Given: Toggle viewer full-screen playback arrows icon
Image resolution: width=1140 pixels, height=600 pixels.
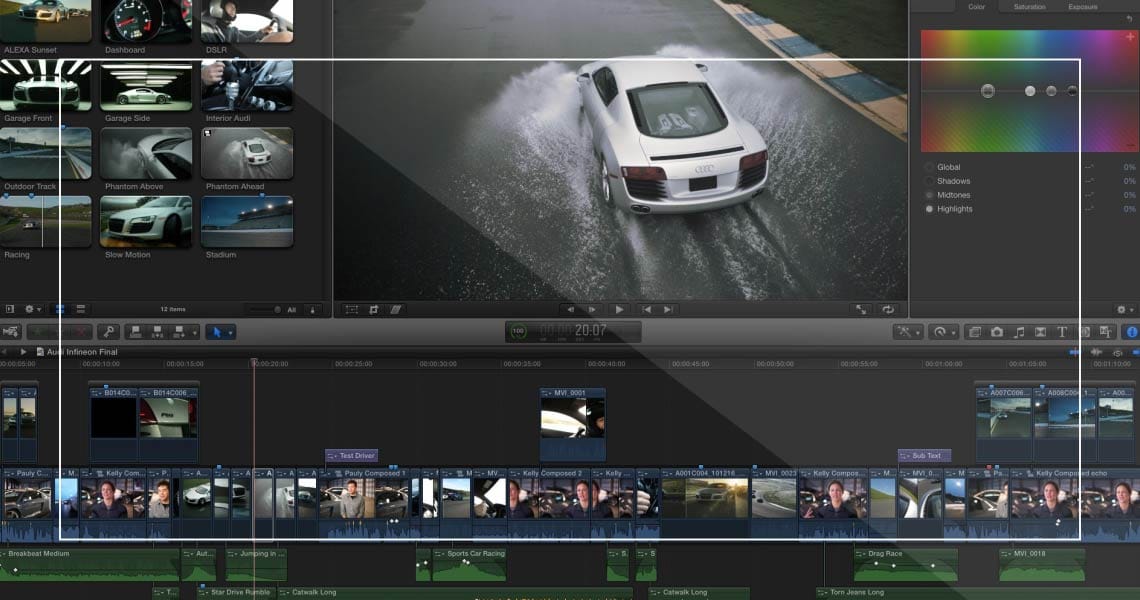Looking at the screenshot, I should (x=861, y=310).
· · · ·
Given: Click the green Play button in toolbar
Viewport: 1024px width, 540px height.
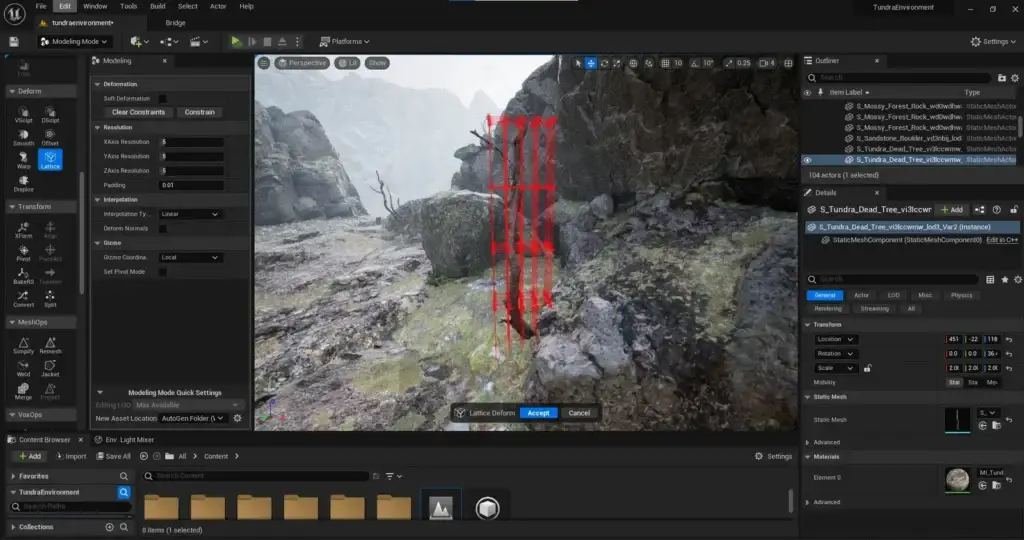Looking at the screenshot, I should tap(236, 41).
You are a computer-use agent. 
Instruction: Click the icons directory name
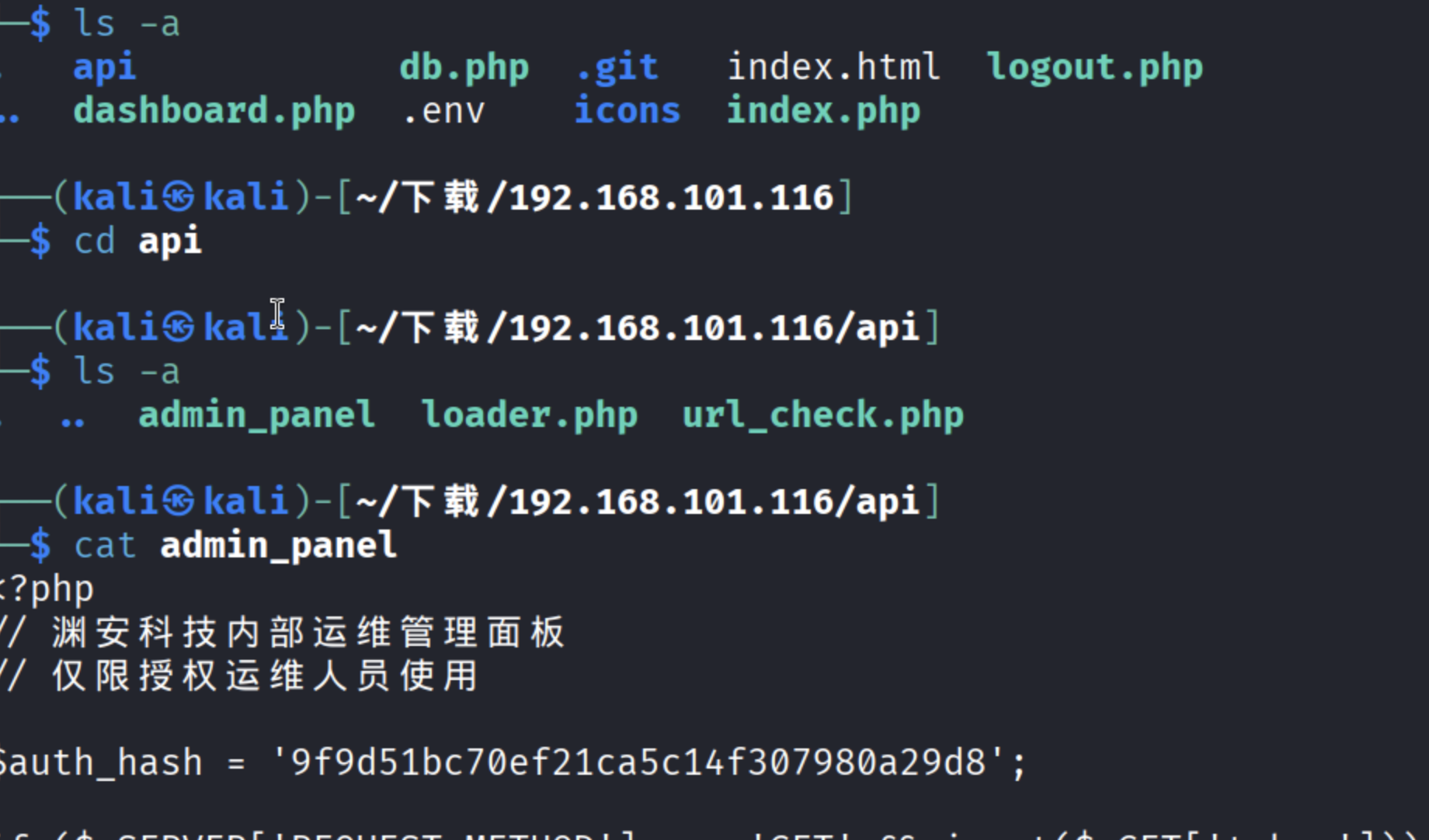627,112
· · · ·
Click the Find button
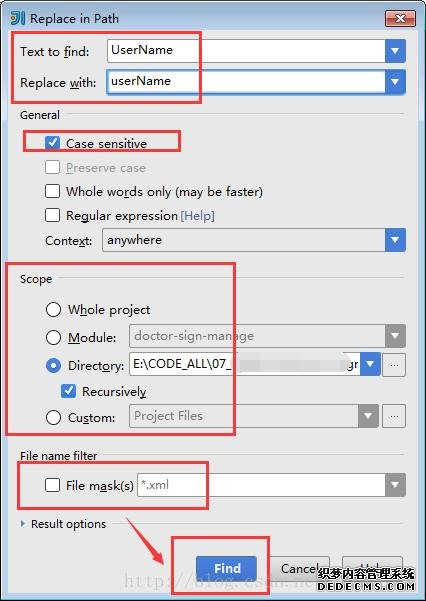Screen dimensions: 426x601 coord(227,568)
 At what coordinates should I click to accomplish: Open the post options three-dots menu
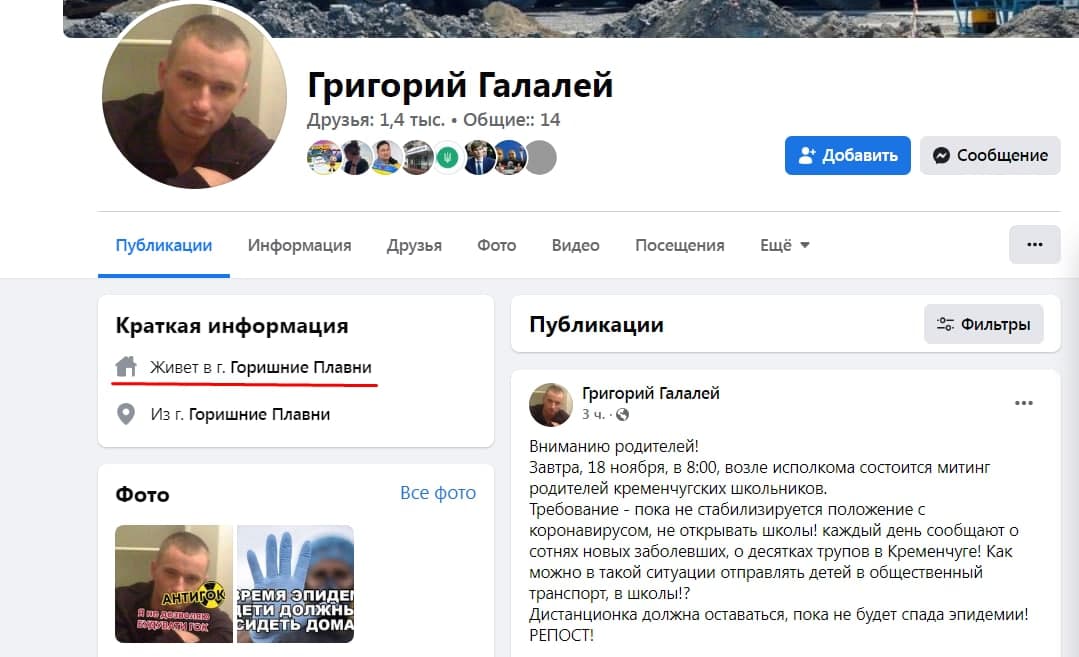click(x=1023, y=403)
· · · ·
**Your task:** Please convert the part of the records that opens with the line containing "Given: Toggle viewer" and closes with the line containing "Looking at the screenshot, I should (x=861, y=310)." into a Markdown table with the columns Row and Line, one numbered row per line. Skip blank lines and leave the pictures out.

**Problem solution:**
| Row | Line |
|---|---|
| 1 | Given: Toggle viewer full-screen playback arrows icon |
| 2 | Image resolution: width=1140 pixels, height=600 pixels. |
| 3 | Looking at the screenshot, I should (x=861, y=310). |